Crate embed_anything

Expand description

embed_anything is a minimalist, highly performant, lightning-fast, lightweight, multisource, multimodal, and local embedding pipeline.

Whether you’re working with text, images, audio, PDFs, websites, or other media, embed_anything streamlines the process of generating embeddings from various sources and seamlessly streaming (memory-efficient-indexing) them to a vector database.
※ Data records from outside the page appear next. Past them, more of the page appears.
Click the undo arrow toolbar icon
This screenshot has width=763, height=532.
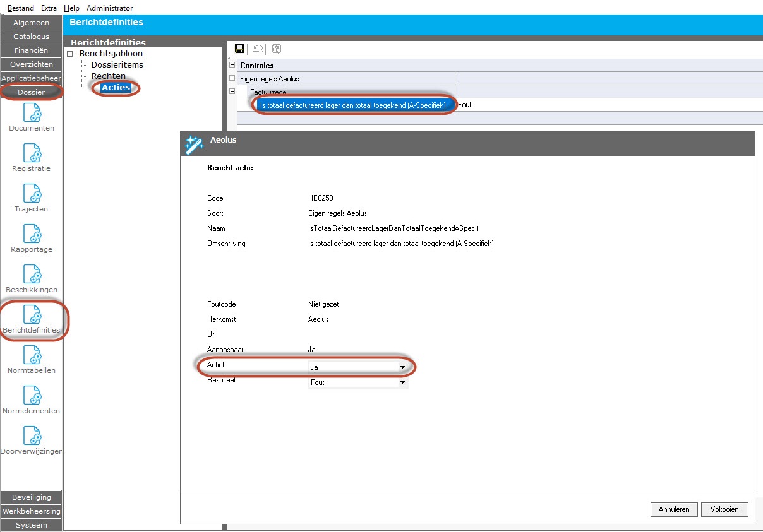[x=258, y=49]
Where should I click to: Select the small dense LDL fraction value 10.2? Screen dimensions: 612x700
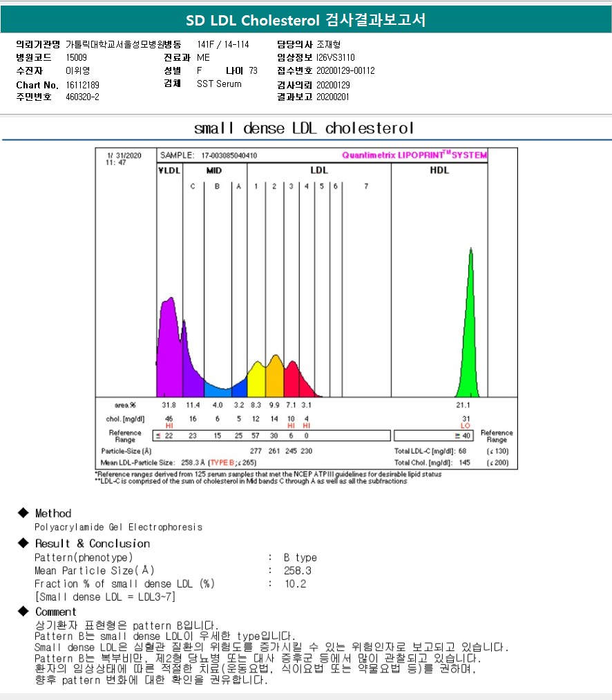[295, 583]
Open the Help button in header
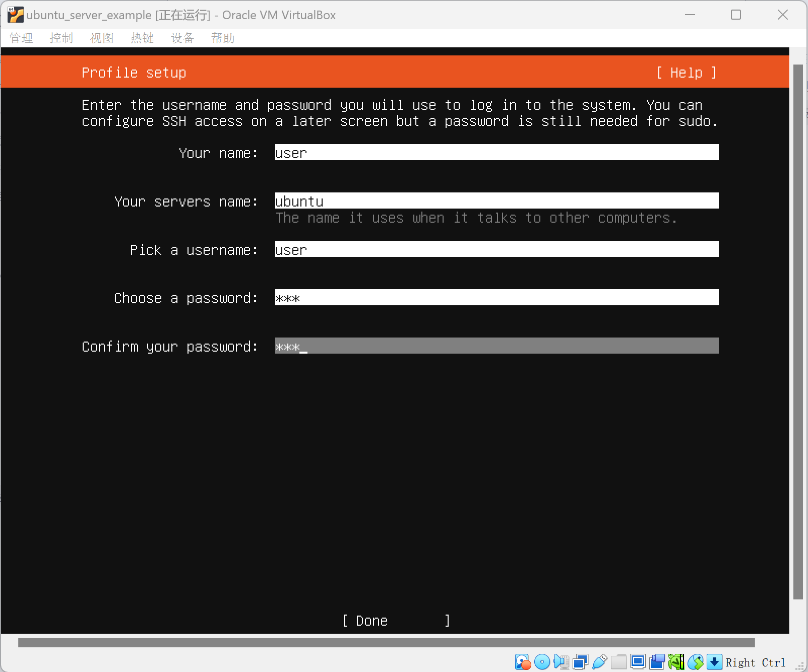 point(686,73)
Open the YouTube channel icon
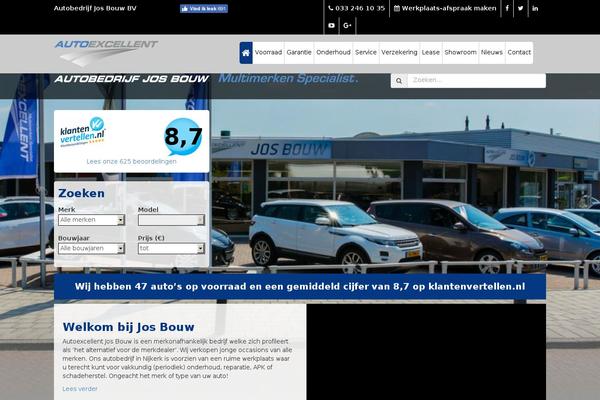This screenshot has height=400, width=600. (x=332, y=25)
It supports dense, sparse, ONNX and late-interaction embeddings, offering flexibility for a wide range of use cases.

§Usage

§Creating an Embedder

To get started, you’ll need to create an Embedder for the type of content you want to embed. We offer some utility functions to streamline creating embedders from various sources, such as Embedder::from_pretrained_hf, Embedder::from_pretrained_onnx, and Embedder::from_pretrained_cloud. You can use any of these to quickly create an Embedder like so:

use embed_anything::embeddings::embed::Embedder;

// Create a local CLIP embedder from a Hugging Face model
let clip_embedder = Embedder::from_pretrained_hf("CLIP", "jina-clip-v2", None);

// Create a cloud OpenAI embedder
let openai_embedder = Embedder::from_pretrained_cloud("OpenAI", "gpt-3.5-turbo", Some("my-api-key".to_string()));

If needed, you can also create an instance of Embedder manually, allowing you to create your own embedder! Here’s an example of manually creating embedders:

use embed_anything::embeddings::embed::{Embedder, TextEmbedder};
use embed_anything::embeddings::local::jina::JinaEmbedder;

let jina_embedder = Embedder::Text(TextEmbedder::Jina(Box::new(JinaEmbedder::default())));

§Generate embeddings

§Example: Embed a text file

Let’s see how embed_anything can help us generate embeddings from a plain text file:

use embed_anything::{embed_file, embeddings::embed::EmbedderBuilder};
use embed_anything::config::TextEmbedConfig;

// Create an embedder using a pre-trained model from Hugging Face
let embedder = EmbedderBuilder::new()
    .model_architecture("jina")
    .model_id(Some("jinaai/jina-embeddings-v2-small-en"))
    .from_pretrained_hf()?;
let config = TextEmbedConfig::default();

// Generate embeddings for any supported file type
let embeddings = embed_file("document.pdf", &embedder, Some(&config), None).await?;

Modules§

chunkers: Text chunking algorithm implementations.
config: Configuration structs and enums for embedding operations.
embeddings: Embedding model implementations and utilities.
file_loader: File discovery and parsing utilities.
file_processor: Audio file processing utilities.
models: Neural network model implementations for embedding generation.
s3_loader: S3 file loading utilities.
text_loader: Text loading and chunking utilities.

Enums§

Dtype: Numerical precision types for model weights and computations.
FileLoadingError: Errors that can occur during file loading and processing.

Functions§

emb_audio
embed_directory_stream: Embeds text from files in a directory using the specified embedding model.
embed_file: Embeds the text from a file using the specified embedding model.
embed_files_batch: Embeds a list of files.
embed_image_directory: Embeds images in a directory using the specified embedding model.
embed_query: Embeds a list of queries using the specified embedding model.
embed_webpage: Embeddings of a webpage using the specified embedding model.
process_chunks: Processes text chunks into embeddings with metadata preservation.